To George Washington from Christopher Gist, 15 October 1755
From Christopher Gist
Opechon,1 Octr 15th 1755
Dear Sir
I got home last night af getting Business Settled with proper Certificates Recorded &c.
Colo. Dunbar with the Army took Shiping at Amboy 9 days this day for Albany and whither after I cannot tell2 Som people would Not be sorry ⟨if⟩ It was to heaven. Yor Name is more talked off in Pensylvenia then any Other person of the Army and every body Seems willing to Venture under your command and if you would Send Some descreet person doubt not but They will Inlist a good Nomber and Especially to be erigulars for all their Talk is of fighting in the Indian way. The Assembly of Pensylvenia is now Setting and will for a fornight Mr Franklin and Indeed Mr Peters both Told me if you was write pressing Letter to them informing them of the Damage and Murders and Desire their Assistance you would now get it Sooner then any one in Amerrica.3 I will do you All the Service in My Power if you have any business or Commands for me please to let Me know it as soon as possable[.] Ther is great Expectation that Genl Shirly will Send Me to Get the Cattawbees Indians for yr Assistance and perhaps Woods men and the Charokees in Spring[.]4 Should be glad you would be Quick in Dispatches for Pensylvenia as I Doubt not but it will Rase both Men and Money very quick[.] I have Told them you will want blankets Stockings and shoes for Winter as I knew the New rased Men Must be Naked. I would Come to you but have Noe cash to Carry Me any Where I am yr Well wisher and Most Humle Servt
Christr Gist
ALS, DLC:GW.
1. For a description of Gist’s home, Opeckon, near the New Store, see William Trent to GW, 19 Feb. 1754, n.1.
2. After Braddock’s defeat, Col. Thomas Dunbar marched to Philadelphia with two regiments and three independent companies and encamped on Society Hill from 29 Aug. until leaving with his army for New York on 1 Oct. Dunbar resigned command of the 48th Regiment in November in order to become lieutenant governor of Gibraltar. “This Climate,” he explained to Robert Napier in a letter written at Fort Cumberland 24 July 1755, “by no means Agrees with My time of Life and bad Constitution, I was willing to try and hoped I should be Able to go through all that came in My Way, but find it otherwise” ( , 111). He held his post at Gibraltar until his death in 1767, becoming a major general in 1758 and a lieutenant general 2 years later.

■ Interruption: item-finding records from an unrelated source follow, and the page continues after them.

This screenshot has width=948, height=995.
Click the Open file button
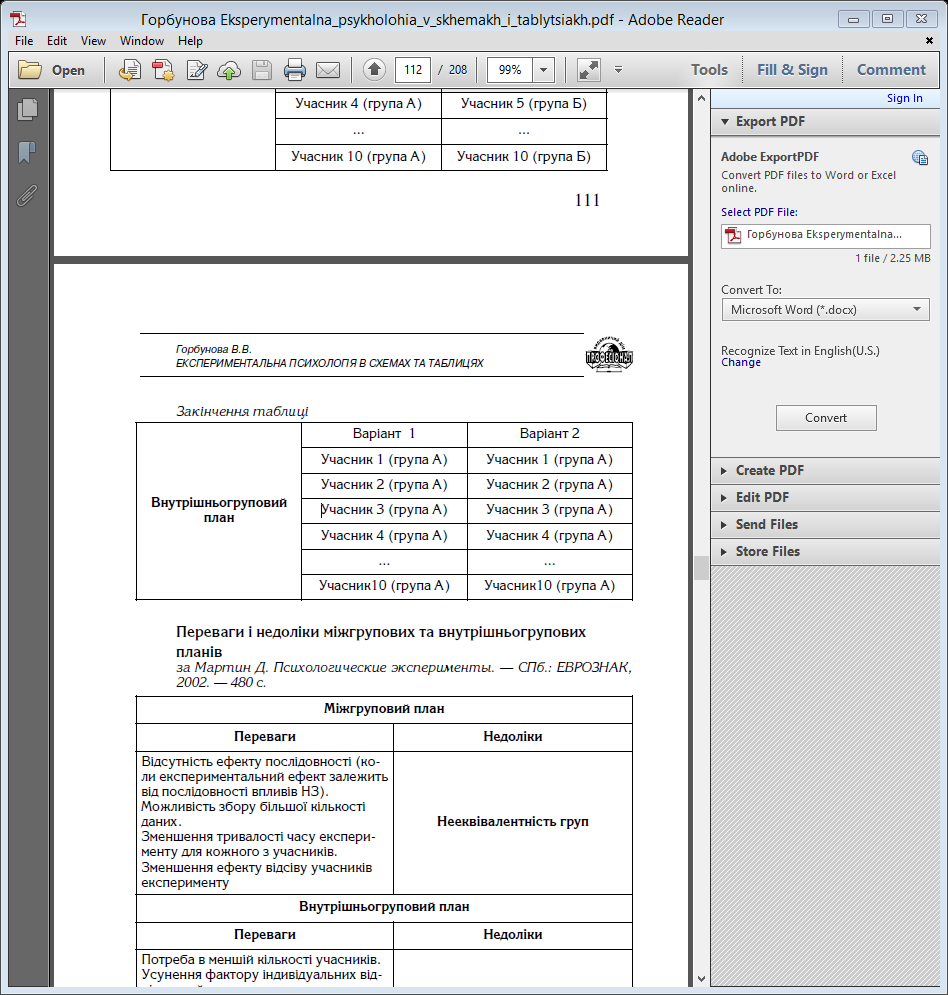coord(52,70)
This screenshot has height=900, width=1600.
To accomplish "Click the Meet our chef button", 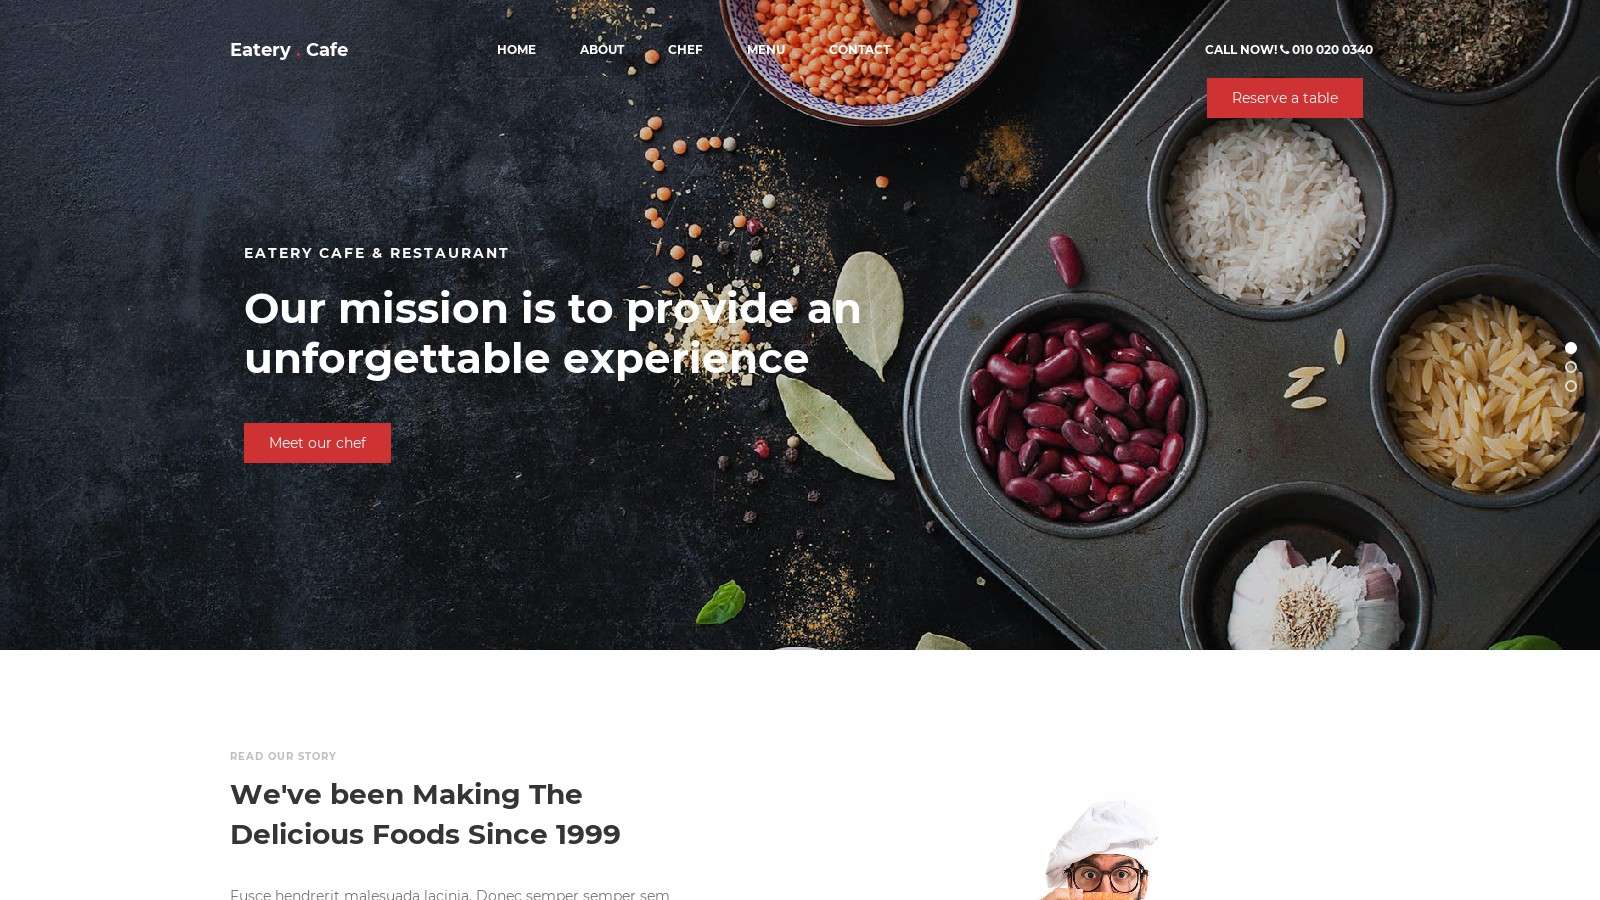I will [317, 443].
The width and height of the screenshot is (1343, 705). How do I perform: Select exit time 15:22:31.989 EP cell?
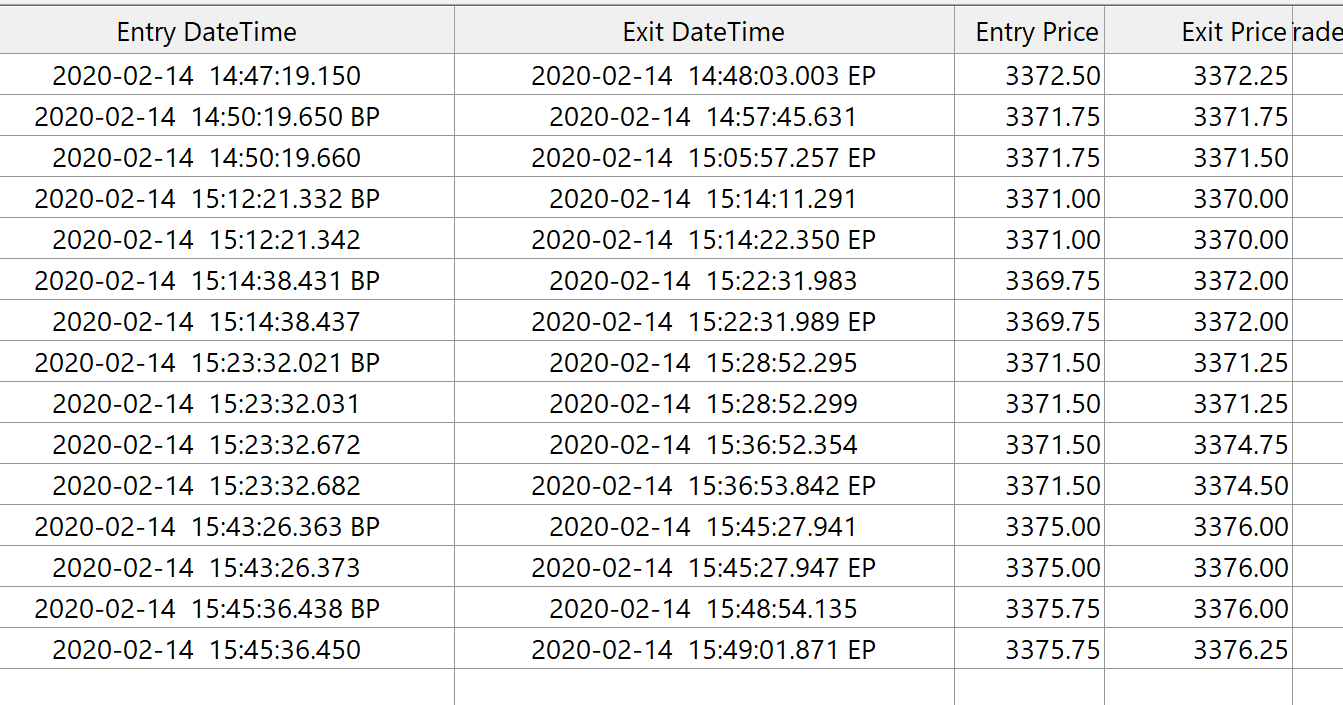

3. The newly elected Pennsylvania Assembly met on 14 Oct. and adjourned on 18 Oct. unaware that an Indian attack on settlers at Penn’s Creek on 16 Oct. had shattered Pennsylvania’s immunity from the raids that were throwing the Virginia and Maryland frontiers into a panic. Richard Peters (c.1704–1776) as provincial secretary superintended Indian affairs for Pennsylvania, and Benjamin Franklin had been the moving spirit in Pennsylvania’s assembly. Both men knew GW by reputation, but it is very unlikely that either had yet met him.
4. It was Dinwiddie, not William Shirley, who took the initiative in seeking aid from the Catawba and Cherokee Indians. See especially Dinwiddie to GW, 14 Dec. 1755, and Dinwiddie to Shirley, 24 Jan. 1756, in , 2:328–36.